Randomized Ensembled Double Q-Learning: Learning Fast Without a Model

Motivation

Model-Free Reinforcement Learning Algorithms have achieved impressive results and Researchers come up with new and better ideas to further improve their performance. But despite all their benefits and improvements in recent papers, it is a common consense, that Model-Free algorithms are extremely data inefficient. Requiring millions of frames or examples to learn optimal policies and exact value functions. Thus making them not suitable for real-world applications in the industry as for example robotics.

In contrast, Model-Based approaches were Introduced that often claim to be much more efficient than their Model-Free counterparts, due to the possibility for planning, look-ahead search, or data-augmentation with the given or learned Model of the environment. But is this data-efficiency really the case?

Recent MB-RL papers show clearly the gain in efficiency using a model. However, in the analyzed cases, the Model-Free algorithms had a much lower Update-to-Data (UTD) ratio, which is the number of updates taken by the agent compared to the number of actual interactions with the environment. For example, the state-of-the-art MB-RL algorithm Model-Based Policy Optimization (MBPO) utilizes a large UTD ratio of 20–40. This high ratio is possible since the algorithm updates the agent with a mix of real data from the environment and “fake” data from its model. In comparison, the state-of-the-art MF-RL algorithm Soft-Actor-Critic (SAC) has a UTD ratio of only 1.

High UTD ratios in MF algorithms usually cause instability in training and can lead to convergence problems and overall bad performance. However, a recent paper (Do Recent Advancements in Model-Based Deep Reinforcement Learning Really Improve Data Efficiency?) showed that with fine-tuned and adapted parameters higher UTD ratios are possible for Model-Free agents. Their agent OTRainbow (OverTrainedRainbow) used 8 network updates per interaction and achieved an equal sample efficiency as the compared Model-Based RL algorithm (SimPLe) it was compared to on the Atari game environments. Thus, needing much less computation power and having a much faster training (24 hours compared to 3 weeks).

The question is, are even higher UTD ratios for MF-RL possible, ratios close to the ones of MB-RL? The paper I want to present (Randomized Ensembled Double Q-Learning: Learning Fast Without a Model) gives an answer to that and shows impressive results!

Can an ensemble of Q-Networks outlift the power of World-Models?
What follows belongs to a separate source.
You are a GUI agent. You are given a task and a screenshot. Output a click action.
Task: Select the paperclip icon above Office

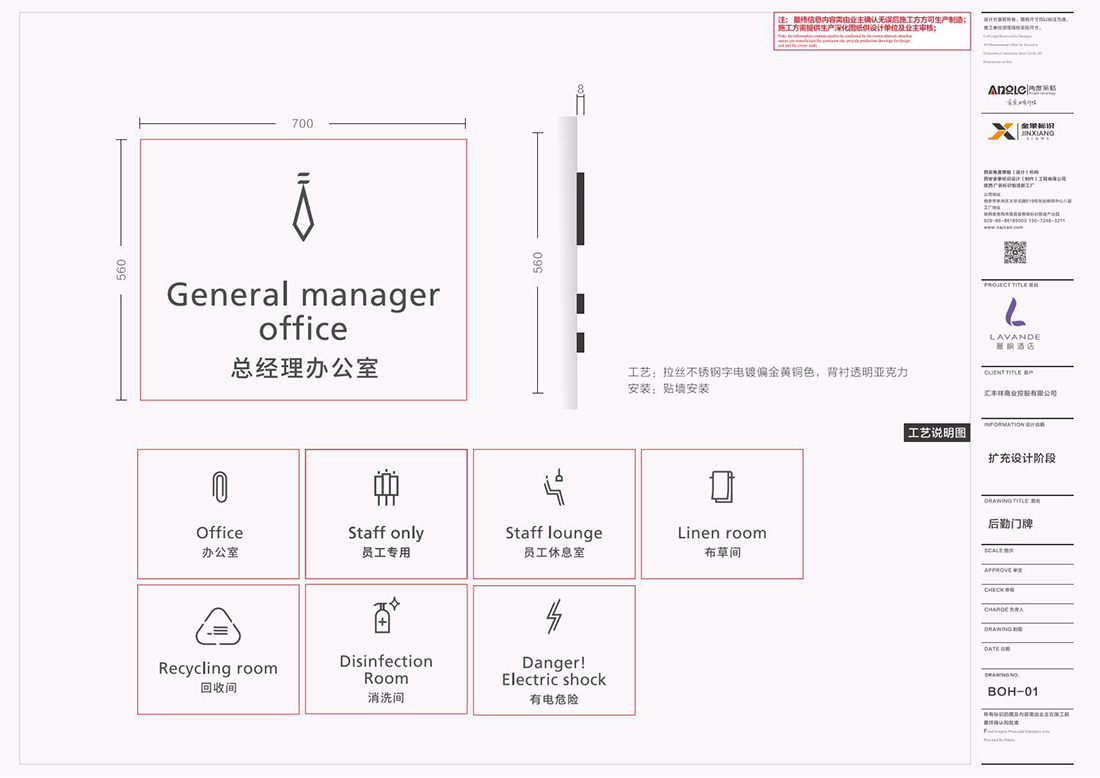point(219,488)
In the paper Randomized Ensembled Double Q-Learning (REDQ) the authors present a simple Model-Free algorithm that achieves state-of-the-art performance and thus in a manner of sample efficiency which is as good or even better than modern Model-Based algorithms. Hence, the algorithm uses no rollouts and performs all updates on real data obtained from the environment. But how did they achieve that? The author’s name 3 main points:

Using a UTD ratio >> 1
Having an ensemble of Q-Functions
Doing in-target minimization across a random subset of Q-Functions from the ensemble

REDQ can easily be applied to current Offpolicy Model-Free algorithms. In the paper, they use SAC as a baseline and also change it accordingly to create the REDQ agent. Compressed describe the three hyperparameters G, N, M all the necessary changes. G is the number of executed updates per step (UTD ratio). In the paper, the authors set it to G=20.
N defining the number of Q-Functions in the ensemble. Having an overall number of N=10 Q-Functions seems to work best as the authors suggest. And finally, M being the number of randomly sampled subsets of the ensemble, used to create the Q-target values.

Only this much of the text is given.